With many economies outside the United States struggling, the European Central Bank, the Bank of Japan and now the People's Bank of China have opted to open wide the easing spigot.
The result: a currency war.
"Central bankers struggling against weak growth and falling inflation have come up with a cunning plan: shift the problems onto someone else,"
writes Alen Mattich of The Wall Street Journal.
"Finding it hard to stimulate domestic demand through cheap credit in a world of rock bottom interest rates, the next best solution central bankers have settled on is to generate growth by boosting net exports. And the way to do that is to devalue their currencies."
The Bank of Japan announced a vast expansion of its stimulus program last month, European Central Bank President Mario Draghi has been saying for weeks that the ECB will do the same, and China's central bank surprised financial markets with an interest-rate cut Friday.
Mattich isn't impressed. "In the short term, currency devaluation is a zero sum game. For every winner, there’s a loser," he says.

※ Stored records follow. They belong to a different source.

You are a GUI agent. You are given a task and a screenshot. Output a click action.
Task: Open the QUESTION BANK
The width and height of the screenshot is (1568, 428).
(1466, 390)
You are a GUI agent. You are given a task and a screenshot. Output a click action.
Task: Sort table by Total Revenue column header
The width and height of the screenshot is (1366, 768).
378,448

Komal Sri-Kumar, president of macroeconomic consulting firm Sri-Kumar Global Strategies, makes exactly the same point.
"Unfortunately, playing with exchange rates is a zero-sum game,"

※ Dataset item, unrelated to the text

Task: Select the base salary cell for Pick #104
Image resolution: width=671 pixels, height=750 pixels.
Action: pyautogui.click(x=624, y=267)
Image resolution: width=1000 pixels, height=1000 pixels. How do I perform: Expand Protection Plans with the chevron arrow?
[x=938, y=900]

he writes in the Financial Times. "Any benefit to the depreciating country would be fleeting as trading nations fight back with similar measures."
Instead, countries should "implement structural changes that would expand world trade," Sri-Kumar says.
"The first of these is to open market segments that were previously closed to competition. . . . Currency wars are ultimately destructive. Structural changes would be the lasting way to boost global growth."